I'm not sure if it's close to 100x more. xAI had 100K Nvidia H100s, while this is what SemiAnalysis writes about DeepSeek:

> We believe they have access to around 50,000 Hopper GPUs, which is not the same as 50,000 H100, as some have claimed. There are different variations of the H100 that Nvidia made in compliance to different regulations (H800, H20), with only the H20 being currently available to Chinese model providers today. Note that H800s have the same computational power as H100s, but lower network bandwidth.

> We believe DeepSeek has access to around 10,000 of these H800s and about 10,000 H100s. Furthermore they have orders for many more H20’s, with Nvidia having produced over 1 million of the China specific GPU in the last 9 months. These GPUs are shared between High-Flyer and DeepSeek and geographically distributed to an extent. They are used for trading, inference, training, and research. For more specific detailed analysis, please refer to our Accelerator Model.

> Our analysis shows that the total server CapEx for DeepSeek is ~$1.6B, with a considerable cost of $944M associated with operating such clusters. Similarly, all AI Labs and Hyperscalers have many more GPUs for various tasks including research and training then they they commit to an individual training run due to centralization of resources being a challenge. X.AI is unique as an AI lab with all their GPUs in 1 location.

https://semianalysis.com/2025/01/31/deepseek-debates/

I don't know how much slower are these GPUs that they have, but if they have 50K of them, that doesn't sound like 100x less compute to me. Also, a company that has N GPUs and trains AI on them for 2 months can achieve the same results as a company that has 2N GPUs and trains for 1 month. So DeepSeek could spend a longer time training to offset the fact that have less GPUs than competitors.

  • cma 2 days ago

    Having 50K of them isn't the same thing as 50K in one high bandwidth cluster, right? x.AI has all theirs so far in one connected cluster, and all of homogenous H100s right?

wordofx 2 days ago

Deepseek was a crypto mining operation before they pivoted to AI. They have an insane amount of GPUs laying around. So we have no idea how much compute they have compared to xAI.

  • oskarkk 2 days ago

    Do you have any sources for that? When I searched "DeepSeek crypto mining" the first result was your comment, the other results were just about the wide tech market selloff after DeepSeek appeared (that also affected crypto). As far as I know, they had many GPUs because their parent company was using AI algorithms for trading for many years.

    https://en.wikipedia.org/wiki/High-Flyer

    • wordofx 2 days ago

      You know crypto mining is illegal in China right? Of course they avoid mentioning it. Discussion boards in China had ex employees mention doing crypto mining but it’s all been wiped.

  • miki123211 2 days ago

    Crypto GPUs have nothing to do with AI GPUs.

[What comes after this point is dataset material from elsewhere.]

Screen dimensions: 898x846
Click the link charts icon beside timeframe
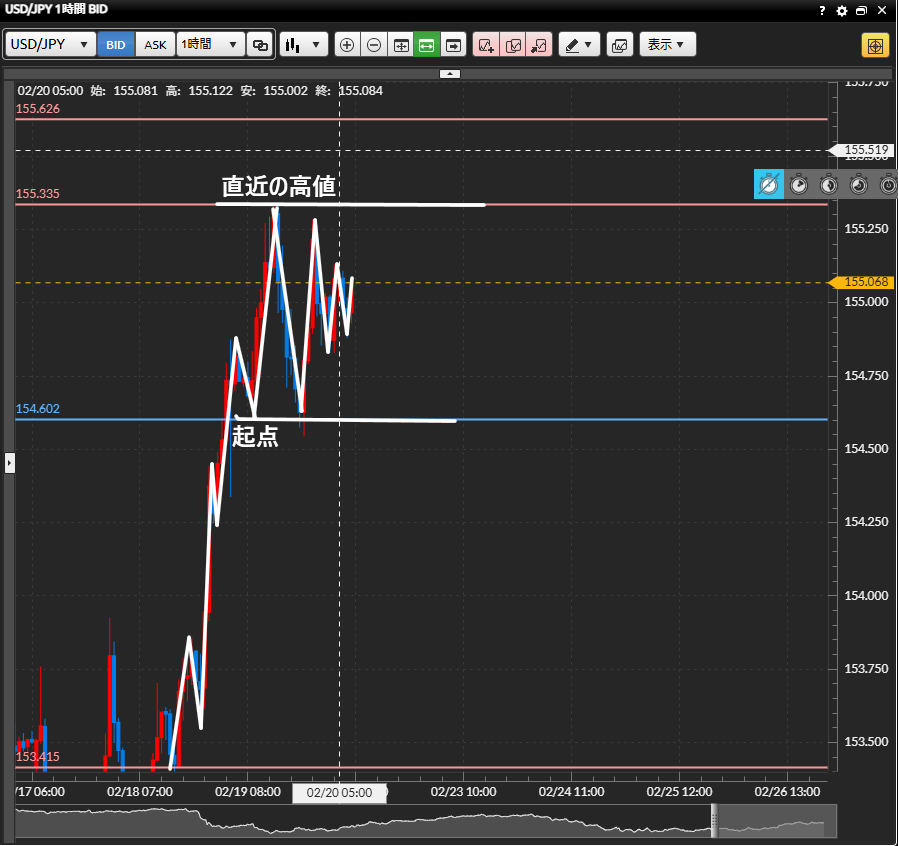tap(260, 45)
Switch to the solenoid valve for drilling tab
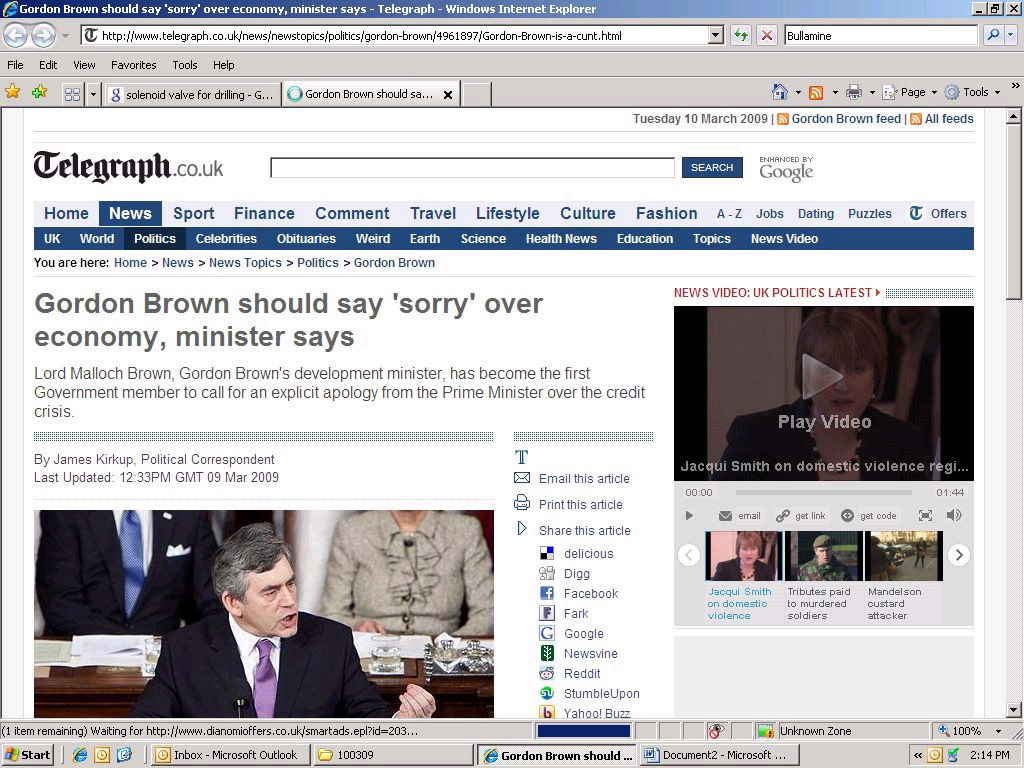This screenshot has width=1024, height=768. [193, 95]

    Crypto mining is an embarassingly parallel problem, requiring little to no communication between GPUs. To a first approximation, in crypto, 10x-ing the amount of "cores" per GPU, 10x-ing the number of GPUs per rig and 10X-ing the number of rigs you own is basically equivalent. An infinite amount of extremely slow GPUs would do just as well as one infinitely fast GPU. This is why consumer GPUs are great for crypto.

    AI is the opposite. In AI, you need extremely fast communication between GPUs. This means getting as much memory per GPU as possible (to make communication less necessary), and putting all the GPUs all in one datacenter.

    Consumer GPUs, which were used for crypto, don't support the fast communication technologies needed for AI training, and they don't come in the 80gb memory versions that AI labs need. This is Nvidia's price differentiation strategy.